WHAT IS ASKED | Can you edit the rows below so that every "icon" reads "symbol", with everything else left as it is and the pictures omitted from your answer?

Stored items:
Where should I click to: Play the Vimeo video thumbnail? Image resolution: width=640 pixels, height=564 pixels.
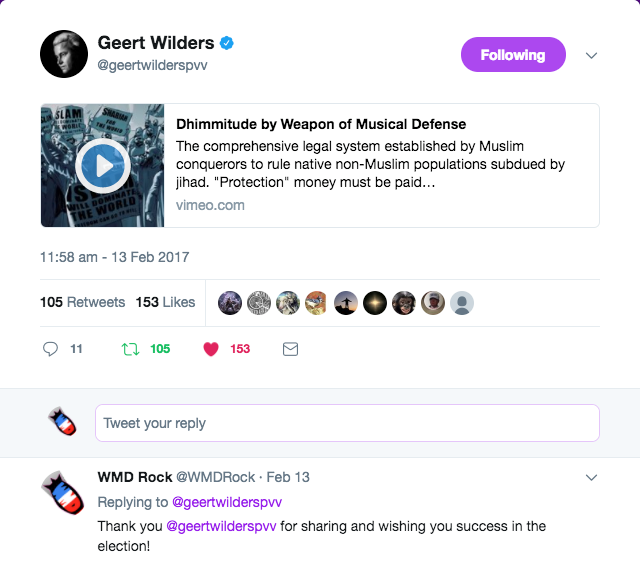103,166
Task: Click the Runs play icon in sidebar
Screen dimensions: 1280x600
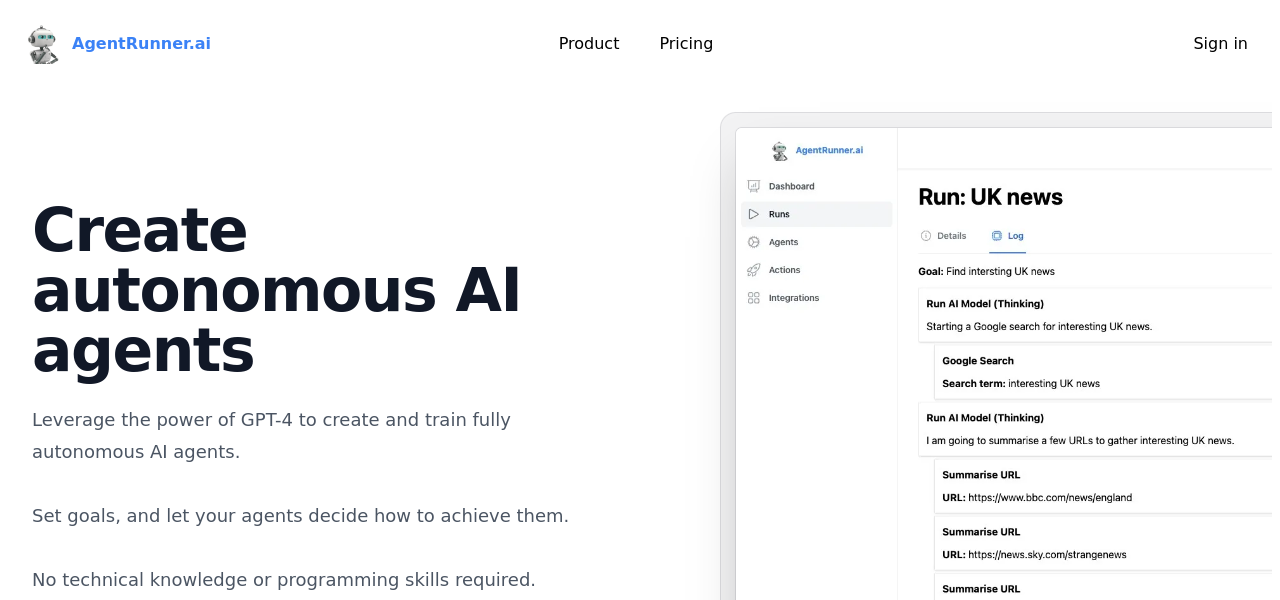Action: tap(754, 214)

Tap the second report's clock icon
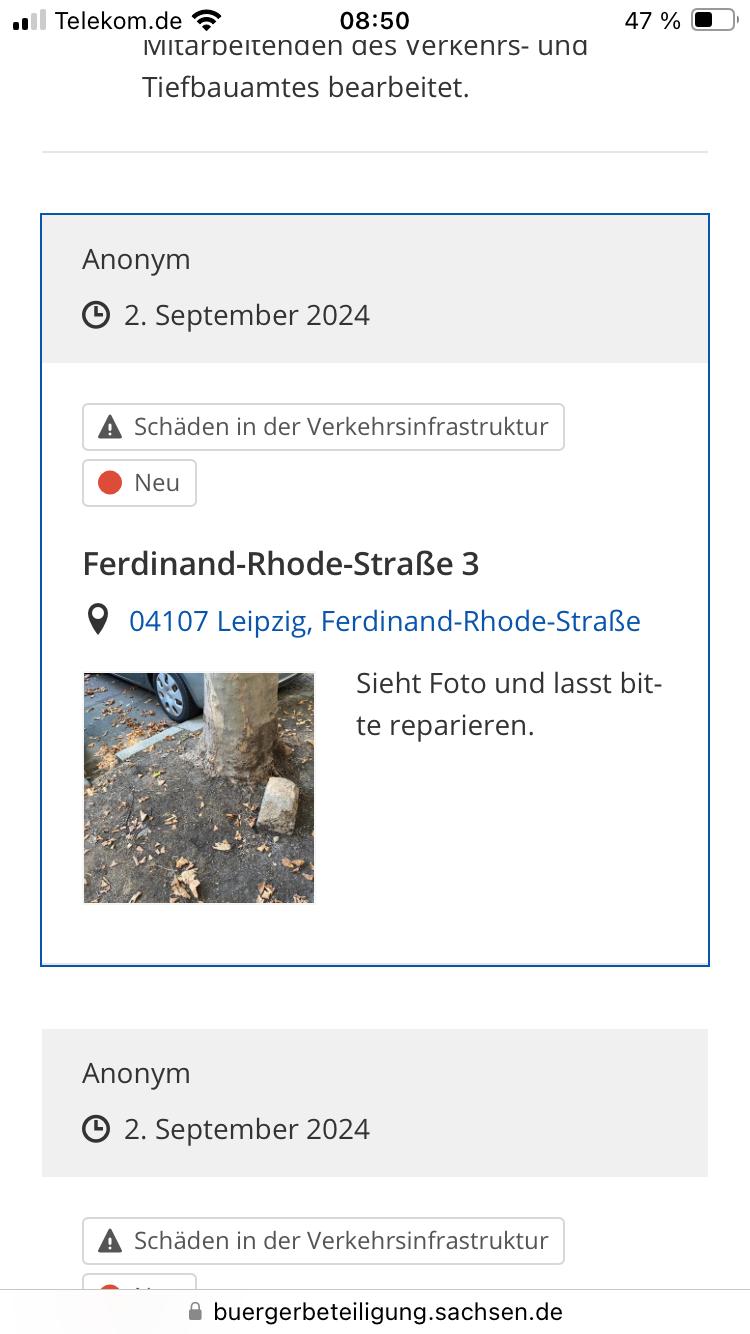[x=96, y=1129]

TASK RESPONSE |
Where should I click to: Play the Vimeo video thumbnail? Image resolution: width=640 pixels, height=564 pixels.
103,166
Task: Click the Runs play symbol in sidebar
Screen dimensions: 1280x600
Action: tap(754, 214)

Tap the second report's clock symbol
[x=96, y=1129]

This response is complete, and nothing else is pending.